L’Antartide è anche un osservatorio privilegiato del mondo di oggi e di domani. «Questa particolare regione del continente antartico – illustra il ricercatore – era stata accuratamente scelta per la stabilità dei ghiacci ed è proprio a Concordia che è stato condotto il progetto EPICA per lo studio del paleoclima: attraverso un carotaggio del ghiaccio (profondo oltre 3000 metri e durato più di vent’anni) è stato possibile risalire alla composizione chimica dell’atmosfera fino ad 800 mila anni fa, grazie all’analisi delle minuscole bollicine di aria rimaste intrappolate nel ghiaccio. Si è visto che in passato, ad esempio a causa delle attività vulcaniche, ci sono state oscillazioni naturali nella quantità di anidride carbonica, il principale gas responsabile del riscaldamento globale e dei ben noti cambiamenti climatici. Però queste oscillazioni di concentrazione della CO2 non hanno mai superato il valore di 260 ppm (parti per milione) in atmosfera.
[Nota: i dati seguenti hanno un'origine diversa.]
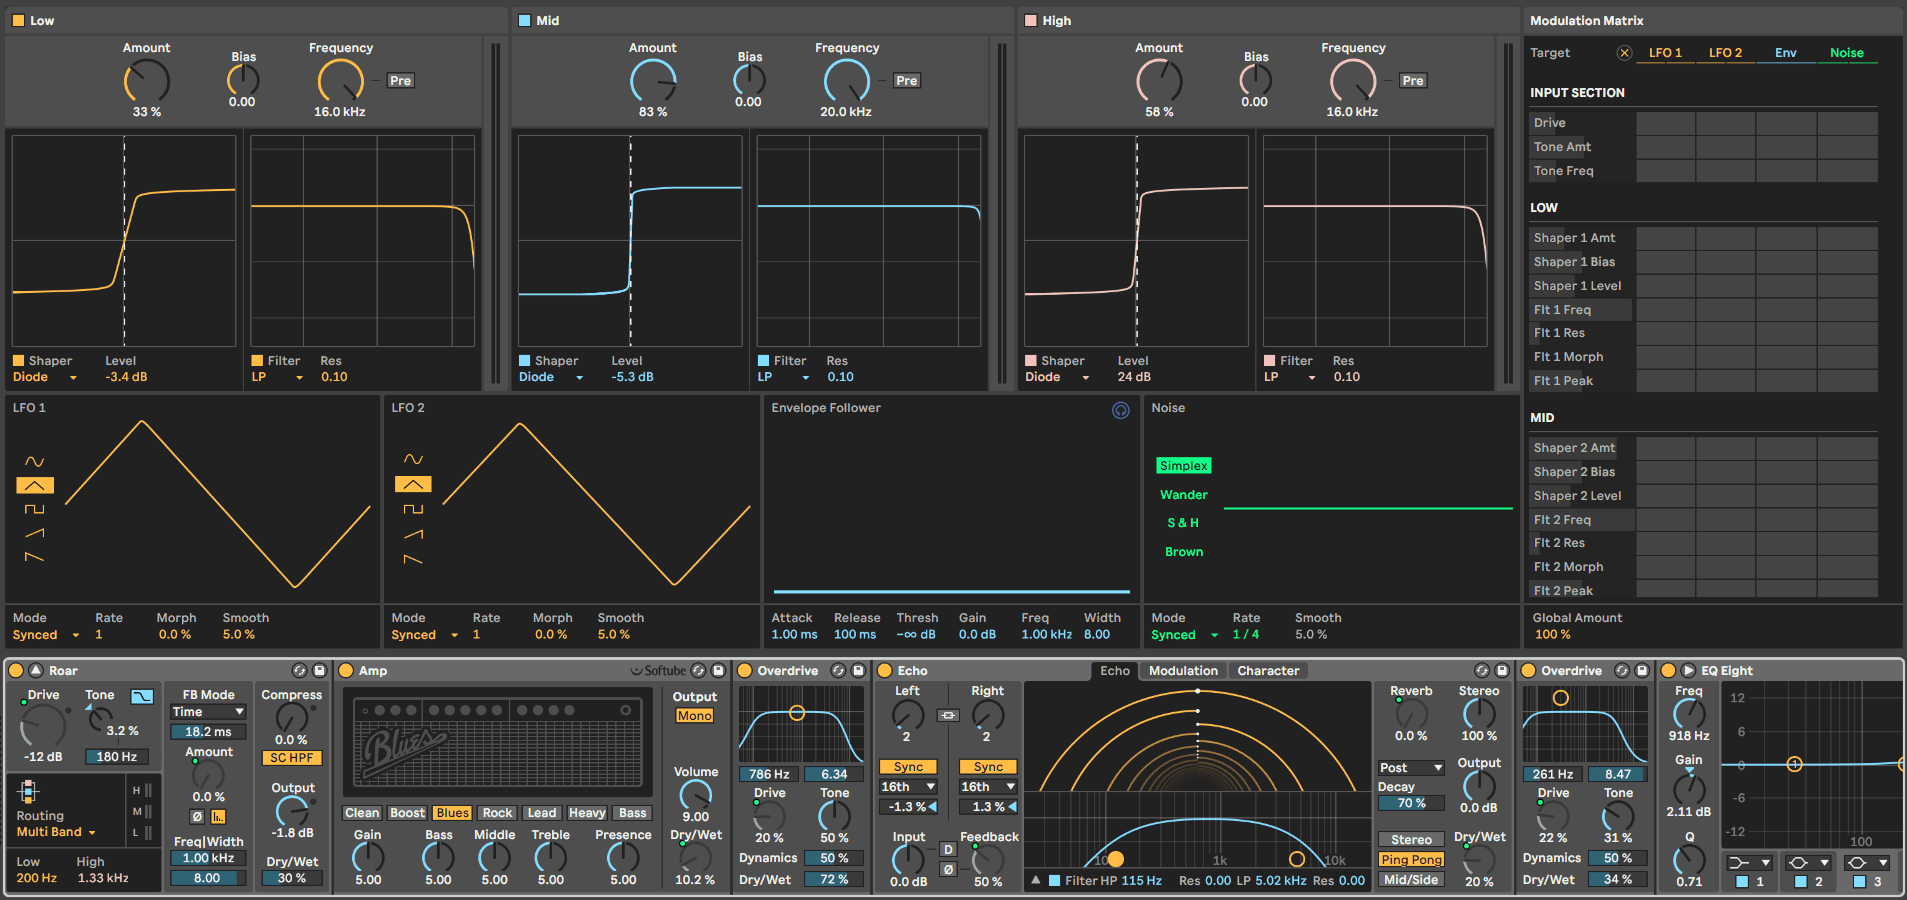Open the Diode shaper dropdown in the Mid band

click(x=551, y=377)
Poi circa 200 anni fa qualcosa è cambiato: la concentrazione di anidride carbonica è aumentata come mai era successo negli 800 mila anni precedenti. Il valore è salito costantemente, senza più fermarsi, fino agli oltre 400 ppm degli anni attuali. L’uomo, a partire dalla rivoluzione industriale, ha cominciato a riversare nell’atmosfera incredibili quantità di anidride carbonica bruciando carbone, petrolio e gas per produrre energia elettrica. A questo si sono aggiunte imponenti deforestazioni (non dimentichiamoci che le piante sono gli unici esseri viventi che consumano l’anidride carbonica producendo ossigeno). Purtroppo la CO2 ha la caratteristica di trattenere il calore che la Terra rifletterebbe altrimenti verso lo spazio, creando quindi una “coperta termica” che ci riscalda sempre di più. Se il trend continua così, a fine secolo sono previsti circa 900 ppm di CO2 in atmosfera. Piuttosto che rimandare ogni volta di qualche decennio le scadenze per il contenimento dell’anidride carbonica in atmosfera, il risparmio e l’efficienza energetica, così come la salvaguardia del patrimonio naturale, insieme alle tecnologie innovative e alla sostenibilità dei sistemi produttivi e territoriali, sono le possibilità che abbiamo per contrastare i cambiamenti climatici: un risultato in tal senso sarà possibile solo se tutte queste misure verranno applicate con determinazione».